=== WHAT THE EXERCISE ASKS ===
The expected response is the entire set of entries, copied exactly.

=== DATA RECORDS ===
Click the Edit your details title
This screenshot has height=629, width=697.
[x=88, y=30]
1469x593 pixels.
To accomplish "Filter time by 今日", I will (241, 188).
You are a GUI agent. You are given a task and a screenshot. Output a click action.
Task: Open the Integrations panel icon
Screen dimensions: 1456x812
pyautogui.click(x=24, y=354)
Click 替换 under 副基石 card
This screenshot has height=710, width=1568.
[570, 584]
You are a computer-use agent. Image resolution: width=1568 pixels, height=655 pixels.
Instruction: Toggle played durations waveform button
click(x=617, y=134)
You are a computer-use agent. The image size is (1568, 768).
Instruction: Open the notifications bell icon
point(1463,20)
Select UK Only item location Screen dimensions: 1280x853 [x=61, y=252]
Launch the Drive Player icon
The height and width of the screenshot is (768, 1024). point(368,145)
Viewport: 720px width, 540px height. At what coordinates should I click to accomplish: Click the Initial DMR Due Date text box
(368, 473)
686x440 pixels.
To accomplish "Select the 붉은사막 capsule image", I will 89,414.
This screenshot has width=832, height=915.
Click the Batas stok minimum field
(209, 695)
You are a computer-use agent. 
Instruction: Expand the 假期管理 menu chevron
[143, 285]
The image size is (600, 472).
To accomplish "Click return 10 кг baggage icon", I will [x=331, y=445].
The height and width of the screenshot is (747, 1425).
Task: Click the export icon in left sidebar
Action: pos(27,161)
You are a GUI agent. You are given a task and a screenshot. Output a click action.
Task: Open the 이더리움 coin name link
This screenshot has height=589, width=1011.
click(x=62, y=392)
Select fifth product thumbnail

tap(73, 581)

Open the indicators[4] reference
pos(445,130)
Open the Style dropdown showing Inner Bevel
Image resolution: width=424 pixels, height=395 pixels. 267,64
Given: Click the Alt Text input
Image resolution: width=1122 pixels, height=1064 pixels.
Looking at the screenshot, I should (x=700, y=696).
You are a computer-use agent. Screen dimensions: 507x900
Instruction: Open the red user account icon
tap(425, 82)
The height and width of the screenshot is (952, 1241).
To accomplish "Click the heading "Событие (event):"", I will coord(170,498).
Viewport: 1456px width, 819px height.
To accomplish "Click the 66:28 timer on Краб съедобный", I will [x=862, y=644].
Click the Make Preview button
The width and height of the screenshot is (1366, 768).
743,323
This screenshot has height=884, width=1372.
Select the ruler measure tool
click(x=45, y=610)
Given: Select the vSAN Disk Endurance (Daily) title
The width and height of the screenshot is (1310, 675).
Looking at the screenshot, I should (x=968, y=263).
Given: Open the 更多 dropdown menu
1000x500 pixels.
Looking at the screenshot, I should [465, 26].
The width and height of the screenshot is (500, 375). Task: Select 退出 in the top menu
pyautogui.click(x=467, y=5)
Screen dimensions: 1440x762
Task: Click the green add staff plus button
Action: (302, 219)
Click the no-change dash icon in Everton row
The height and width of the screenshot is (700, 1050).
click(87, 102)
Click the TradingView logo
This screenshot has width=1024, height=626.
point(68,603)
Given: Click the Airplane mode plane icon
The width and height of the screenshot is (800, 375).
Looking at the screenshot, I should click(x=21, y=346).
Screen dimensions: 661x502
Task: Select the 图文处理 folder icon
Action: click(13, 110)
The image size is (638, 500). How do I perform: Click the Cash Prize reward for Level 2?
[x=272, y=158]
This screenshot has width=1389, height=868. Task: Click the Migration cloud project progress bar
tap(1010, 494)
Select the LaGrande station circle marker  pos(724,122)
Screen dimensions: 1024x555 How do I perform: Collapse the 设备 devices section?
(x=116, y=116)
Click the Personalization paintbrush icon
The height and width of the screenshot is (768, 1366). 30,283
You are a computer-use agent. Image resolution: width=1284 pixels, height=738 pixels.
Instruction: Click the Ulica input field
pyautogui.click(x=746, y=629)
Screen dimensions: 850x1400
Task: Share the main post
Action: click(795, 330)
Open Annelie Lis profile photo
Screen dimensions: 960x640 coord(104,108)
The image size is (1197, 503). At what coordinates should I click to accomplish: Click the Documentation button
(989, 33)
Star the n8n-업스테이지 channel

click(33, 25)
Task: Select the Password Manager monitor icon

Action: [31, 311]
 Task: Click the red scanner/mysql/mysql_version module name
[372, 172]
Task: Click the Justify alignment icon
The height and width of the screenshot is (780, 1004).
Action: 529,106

=== SOLUTION ===
Click the Edit your details title
This screenshot has height=629, width=697.
[x=88, y=30]
1469x593 pixels.
To accomplish "Filter time by 今日", I will (241, 188).
You are a GUI agent. You are given a task and a screenshot. Output a click action.
Task: Open the Integrations panel icon
Screen dimensions: 1456x812
pyautogui.click(x=24, y=354)
Click 替换 under 副基石 card
This screenshot has height=710, width=1568.
[570, 584]
You are a computer-use agent. Image resolution: width=1568 pixels, height=655 pixels.
Instruction: Toggle played durations waveform button
click(x=617, y=134)
You are a computer-use agent. The image size is (1568, 768).
Instruction: Open the notifications bell icon
point(1463,20)
Select UK Only item location Screen dimensions: 1280x853 [x=61, y=252]
Launch the Drive Player icon
The height and width of the screenshot is (768, 1024). point(368,145)
Viewport: 720px width, 540px height. At what coordinates should I click to accomplish: Click the Initial DMR Due Date text box
(368, 473)
686x440 pixels.
To accomplish "Select the 붉은사막 capsule image", I will 89,414.
This screenshot has width=832, height=915.
Click the Batas stok minimum field
(209, 695)
You are a computer-use agent. 
Instruction: Expand the 假期管理 menu chevron
[143, 285]
The image size is (600, 472).
To accomplish "Click return 10 кг baggage icon", I will [x=331, y=445].
The height and width of the screenshot is (747, 1425).
Task: Click the export icon in left sidebar
Action: pos(27,161)
You are a GUI agent. You are given a task and a screenshot. Output a click action.
Task: Open the 이더리움 coin name link
This screenshot has height=589, width=1011.
click(x=62, y=392)
Select fifth product thumbnail

tap(73, 581)

Open the indicators[4] reference
pos(445,130)
Open the Style dropdown showing Inner Bevel
Image resolution: width=424 pixels, height=395 pixels. 267,64
Given: Click the Alt Text input
Image resolution: width=1122 pixels, height=1064 pixels.
Looking at the screenshot, I should (x=700, y=696).
You are a computer-use agent. Screen dimensions: 507x900
Instruction: Open the red user account icon
tap(425, 82)
The height and width of the screenshot is (952, 1241).
To accomplish "Click the heading "Событие (event):"", I will coord(170,498).
Viewport: 1456px width, 819px height.
To accomplish "Click the 66:28 timer on Краб съедобный", I will [x=862, y=644].
Click the Make Preview button
The width and height of the screenshot is (1366, 768).
743,323
This screenshot has height=884, width=1372.
Select the ruler measure tool
click(x=45, y=610)
Given: Select the vSAN Disk Endurance (Daily) title
The width and height of the screenshot is (1310, 675).
Looking at the screenshot, I should (x=968, y=263).
Given: Open the 更多 dropdown menu
1000x500 pixels.
Looking at the screenshot, I should [465, 26].
The width and height of the screenshot is (500, 375). Task: Select 退出 in the top menu
pyautogui.click(x=467, y=5)
Screen dimensions: 1440x762
Task: Click the green add staff plus button
Action: (302, 219)
Click the no-change dash icon in Everton row
The height and width of the screenshot is (700, 1050).
click(87, 102)
Click the TradingView logo
This screenshot has width=1024, height=626.
point(68,603)
Given: Click the Airplane mode plane icon
The width and height of the screenshot is (800, 375).
Looking at the screenshot, I should click(x=21, y=346).
Screen dimensions: 661x502
Task: Select the 图文处理 folder icon
Action: click(13, 110)
The image size is (638, 500). How do I perform: Click the Cash Prize reward for Level 2?
[x=272, y=158]
This screenshot has width=1389, height=868. Task: Click the Migration cloud project progress bar
tap(1010, 494)
Select the LaGrande station circle marker  pos(724,122)
Screen dimensions: 1024x555 How do I perform: Collapse the 设备 devices section?
(x=116, y=116)
Click the Personalization paintbrush icon
The height and width of the screenshot is (768, 1366). 30,283
You are a computer-use agent. Image resolution: width=1284 pixels, height=738 pixels.
Instruction: Click the Ulica input field
pyautogui.click(x=746, y=629)
Screen dimensions: 850x1400
Task: Share the main post
Action: click(795, 330)
Open Annelie Lis profile photo
Screen dimensions: 960x640 coord(104,108)
The image size is (1197, 503). At what coordinates should I click to accomplish: Click the Documentation button
(989, 33)
Star the n8n-업스테이지 channel

click(33, 25)
Task: Select the Password Manager monitor icon

Action: [31, 311]
 Task: Click the red scanner/mysql/mysql_version module name
[372, 172]
Task: Click the Justify alignment icon
The height and width of the screenshot is (780, 1004).
Action: 529,106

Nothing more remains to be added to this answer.